2. THE INDEBTEDNESS. In consideration of one or more loans, advances,
or other financial accommodations at any time before, at or after the date
hereof made or extended by the Banks to or for the account of Borrower, directly
or indirectly, as principal, guarantor or otherwise (the "Indebtedness")
Borrower hereby grants to the Banks a continuing security interest in and a
right of set-off against, and Borrower hereby assigns to the Banks, the
Collateral described in Paragraph 3, to secure the payment, performance and
observance of (i) all indebtedness, obligations, liabilities and agreements of
any kind of Borrower to the Banks, now existing or hereafter arising, direct or
indirect, absolute or contingent, secured or unsecured, due or not, arising out
of or relating to the Indebtedness and (ii) all agreements, documents and
instruments evidencing any of the foregoing or under which any of the foregoing
may have been issued, created, assumed or guaranteed (all of the foregoing being
herein referred to as the "Obligations").

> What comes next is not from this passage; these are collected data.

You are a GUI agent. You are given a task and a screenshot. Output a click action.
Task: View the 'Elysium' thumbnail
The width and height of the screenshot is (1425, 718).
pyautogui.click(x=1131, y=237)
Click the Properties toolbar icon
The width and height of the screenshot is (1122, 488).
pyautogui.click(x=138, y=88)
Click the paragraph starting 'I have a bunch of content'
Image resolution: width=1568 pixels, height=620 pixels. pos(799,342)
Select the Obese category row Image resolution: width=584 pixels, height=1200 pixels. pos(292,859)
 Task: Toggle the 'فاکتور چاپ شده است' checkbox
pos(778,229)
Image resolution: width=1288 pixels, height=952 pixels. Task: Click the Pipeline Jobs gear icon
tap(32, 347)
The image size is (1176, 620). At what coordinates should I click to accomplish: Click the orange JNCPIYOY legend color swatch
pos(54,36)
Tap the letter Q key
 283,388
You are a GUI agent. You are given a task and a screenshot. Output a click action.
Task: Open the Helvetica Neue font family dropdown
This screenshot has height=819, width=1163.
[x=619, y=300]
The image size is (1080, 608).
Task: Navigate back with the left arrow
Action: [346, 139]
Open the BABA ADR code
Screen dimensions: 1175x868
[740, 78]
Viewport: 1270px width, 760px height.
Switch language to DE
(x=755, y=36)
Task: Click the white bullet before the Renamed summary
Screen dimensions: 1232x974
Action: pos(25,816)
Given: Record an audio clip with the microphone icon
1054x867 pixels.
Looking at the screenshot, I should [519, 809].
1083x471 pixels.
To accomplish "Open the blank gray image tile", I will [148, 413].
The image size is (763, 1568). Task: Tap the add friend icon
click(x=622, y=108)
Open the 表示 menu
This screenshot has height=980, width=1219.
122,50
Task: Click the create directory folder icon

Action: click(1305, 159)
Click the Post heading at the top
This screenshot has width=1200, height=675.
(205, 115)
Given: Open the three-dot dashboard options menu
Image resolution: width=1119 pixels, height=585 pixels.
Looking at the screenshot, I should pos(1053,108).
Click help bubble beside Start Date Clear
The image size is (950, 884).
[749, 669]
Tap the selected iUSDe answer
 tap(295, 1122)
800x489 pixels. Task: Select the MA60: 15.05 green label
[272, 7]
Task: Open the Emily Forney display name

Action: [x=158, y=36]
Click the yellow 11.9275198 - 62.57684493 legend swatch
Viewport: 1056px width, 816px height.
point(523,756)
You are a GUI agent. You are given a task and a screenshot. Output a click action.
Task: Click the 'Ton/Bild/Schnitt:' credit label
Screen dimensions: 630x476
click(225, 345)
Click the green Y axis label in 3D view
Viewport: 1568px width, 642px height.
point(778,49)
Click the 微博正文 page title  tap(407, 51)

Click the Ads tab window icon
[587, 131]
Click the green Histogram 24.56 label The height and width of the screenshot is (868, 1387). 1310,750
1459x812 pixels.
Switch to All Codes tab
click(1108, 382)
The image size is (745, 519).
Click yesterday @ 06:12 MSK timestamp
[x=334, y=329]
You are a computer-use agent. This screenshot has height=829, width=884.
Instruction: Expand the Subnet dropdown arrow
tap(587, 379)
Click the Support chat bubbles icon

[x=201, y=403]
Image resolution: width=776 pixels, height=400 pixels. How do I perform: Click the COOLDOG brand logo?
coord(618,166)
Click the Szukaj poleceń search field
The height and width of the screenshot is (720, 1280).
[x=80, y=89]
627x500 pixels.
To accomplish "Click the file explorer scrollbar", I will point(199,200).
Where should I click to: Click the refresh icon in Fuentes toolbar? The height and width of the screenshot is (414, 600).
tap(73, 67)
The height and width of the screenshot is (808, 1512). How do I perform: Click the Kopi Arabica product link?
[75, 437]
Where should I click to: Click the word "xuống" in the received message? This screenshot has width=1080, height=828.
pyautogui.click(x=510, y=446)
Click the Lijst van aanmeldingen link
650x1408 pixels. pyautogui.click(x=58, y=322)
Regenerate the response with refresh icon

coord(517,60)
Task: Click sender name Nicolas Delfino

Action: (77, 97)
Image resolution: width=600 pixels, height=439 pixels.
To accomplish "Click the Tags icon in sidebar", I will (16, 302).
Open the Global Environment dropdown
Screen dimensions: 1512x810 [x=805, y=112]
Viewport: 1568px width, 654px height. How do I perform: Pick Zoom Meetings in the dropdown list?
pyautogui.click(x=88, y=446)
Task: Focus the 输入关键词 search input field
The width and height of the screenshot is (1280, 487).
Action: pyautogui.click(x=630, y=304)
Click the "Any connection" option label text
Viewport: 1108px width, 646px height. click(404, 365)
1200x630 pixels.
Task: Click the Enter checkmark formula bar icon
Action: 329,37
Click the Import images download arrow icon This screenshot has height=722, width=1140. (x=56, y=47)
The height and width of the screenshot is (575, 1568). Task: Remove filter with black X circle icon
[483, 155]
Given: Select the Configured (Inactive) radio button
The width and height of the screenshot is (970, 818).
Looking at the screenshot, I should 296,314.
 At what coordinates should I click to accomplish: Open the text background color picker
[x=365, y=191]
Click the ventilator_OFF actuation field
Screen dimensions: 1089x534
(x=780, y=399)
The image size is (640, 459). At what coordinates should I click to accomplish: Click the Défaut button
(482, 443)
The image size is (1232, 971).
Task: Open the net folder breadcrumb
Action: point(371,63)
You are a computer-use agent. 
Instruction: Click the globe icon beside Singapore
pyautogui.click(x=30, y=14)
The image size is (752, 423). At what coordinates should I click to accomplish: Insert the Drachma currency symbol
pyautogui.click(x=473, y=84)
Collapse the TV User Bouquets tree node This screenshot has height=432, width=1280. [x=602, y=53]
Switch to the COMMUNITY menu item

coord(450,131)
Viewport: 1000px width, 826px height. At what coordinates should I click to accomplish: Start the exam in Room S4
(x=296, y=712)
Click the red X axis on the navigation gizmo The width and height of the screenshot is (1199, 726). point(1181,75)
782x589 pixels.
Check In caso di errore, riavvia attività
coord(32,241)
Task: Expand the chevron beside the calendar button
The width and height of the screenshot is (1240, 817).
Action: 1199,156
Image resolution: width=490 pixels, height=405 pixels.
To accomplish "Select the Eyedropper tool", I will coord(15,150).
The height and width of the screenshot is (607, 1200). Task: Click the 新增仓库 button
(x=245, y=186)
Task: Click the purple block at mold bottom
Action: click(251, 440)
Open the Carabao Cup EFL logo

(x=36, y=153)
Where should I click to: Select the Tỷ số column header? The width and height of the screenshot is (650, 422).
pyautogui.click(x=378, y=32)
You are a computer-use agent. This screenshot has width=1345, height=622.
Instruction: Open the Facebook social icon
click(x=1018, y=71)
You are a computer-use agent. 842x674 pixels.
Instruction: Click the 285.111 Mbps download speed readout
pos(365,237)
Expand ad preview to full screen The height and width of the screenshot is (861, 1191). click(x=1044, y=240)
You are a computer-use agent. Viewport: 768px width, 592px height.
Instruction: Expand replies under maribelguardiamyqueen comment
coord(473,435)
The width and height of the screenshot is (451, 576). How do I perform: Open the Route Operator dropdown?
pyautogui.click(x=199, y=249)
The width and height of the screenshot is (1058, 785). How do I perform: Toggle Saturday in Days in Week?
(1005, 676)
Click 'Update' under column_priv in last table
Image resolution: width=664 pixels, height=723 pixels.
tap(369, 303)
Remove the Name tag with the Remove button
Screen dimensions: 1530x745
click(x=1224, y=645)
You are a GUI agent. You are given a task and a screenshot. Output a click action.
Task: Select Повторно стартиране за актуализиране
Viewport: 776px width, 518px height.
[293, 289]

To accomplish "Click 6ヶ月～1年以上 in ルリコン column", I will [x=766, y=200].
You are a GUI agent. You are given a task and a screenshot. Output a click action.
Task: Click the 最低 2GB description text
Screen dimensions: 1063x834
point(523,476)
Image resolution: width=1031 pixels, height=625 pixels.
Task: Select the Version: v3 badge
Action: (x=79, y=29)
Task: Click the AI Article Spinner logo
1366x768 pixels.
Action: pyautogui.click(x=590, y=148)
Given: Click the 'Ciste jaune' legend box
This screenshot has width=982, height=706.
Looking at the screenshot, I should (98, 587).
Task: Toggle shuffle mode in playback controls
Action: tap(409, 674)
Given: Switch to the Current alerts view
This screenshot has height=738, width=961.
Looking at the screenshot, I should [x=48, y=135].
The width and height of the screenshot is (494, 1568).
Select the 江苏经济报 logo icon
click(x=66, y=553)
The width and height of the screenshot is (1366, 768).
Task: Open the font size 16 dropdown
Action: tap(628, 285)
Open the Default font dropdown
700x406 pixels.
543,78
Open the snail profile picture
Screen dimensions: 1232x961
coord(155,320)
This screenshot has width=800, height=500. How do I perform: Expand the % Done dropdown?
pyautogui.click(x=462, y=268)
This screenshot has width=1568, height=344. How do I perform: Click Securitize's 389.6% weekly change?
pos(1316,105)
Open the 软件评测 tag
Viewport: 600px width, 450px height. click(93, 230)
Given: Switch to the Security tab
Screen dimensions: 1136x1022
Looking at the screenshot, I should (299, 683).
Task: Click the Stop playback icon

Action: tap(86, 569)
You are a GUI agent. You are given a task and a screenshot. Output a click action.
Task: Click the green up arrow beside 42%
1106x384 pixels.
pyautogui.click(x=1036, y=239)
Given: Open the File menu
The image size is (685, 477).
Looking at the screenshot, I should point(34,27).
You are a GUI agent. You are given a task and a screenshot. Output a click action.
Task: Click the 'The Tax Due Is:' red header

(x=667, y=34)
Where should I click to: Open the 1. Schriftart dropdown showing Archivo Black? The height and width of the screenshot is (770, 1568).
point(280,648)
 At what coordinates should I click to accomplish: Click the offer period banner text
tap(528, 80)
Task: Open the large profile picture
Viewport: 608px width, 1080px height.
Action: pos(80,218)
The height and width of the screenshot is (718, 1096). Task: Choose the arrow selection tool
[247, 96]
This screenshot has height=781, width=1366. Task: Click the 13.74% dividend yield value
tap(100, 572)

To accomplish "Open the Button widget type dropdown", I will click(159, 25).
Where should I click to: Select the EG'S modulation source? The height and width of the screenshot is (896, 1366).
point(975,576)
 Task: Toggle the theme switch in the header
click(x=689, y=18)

3. THE COLLATERAL. The Collateral is described on Schedule "A" annexed
hereto as part hereof and also includes all attachments, accessions and
equipment now or hereafter affixed to the Collateral or used in connection
therewith, substitutions and replacements therefor (unless the description of
Collateral expressly excludes after-acquired Collateral), all items of
Collateral now owned or existing and hereafter acquired, created or arising, and
all proceeds thereof (including, without limitation, claims of Borrower against
third parties for loss or damage to or destruction of any Collateral).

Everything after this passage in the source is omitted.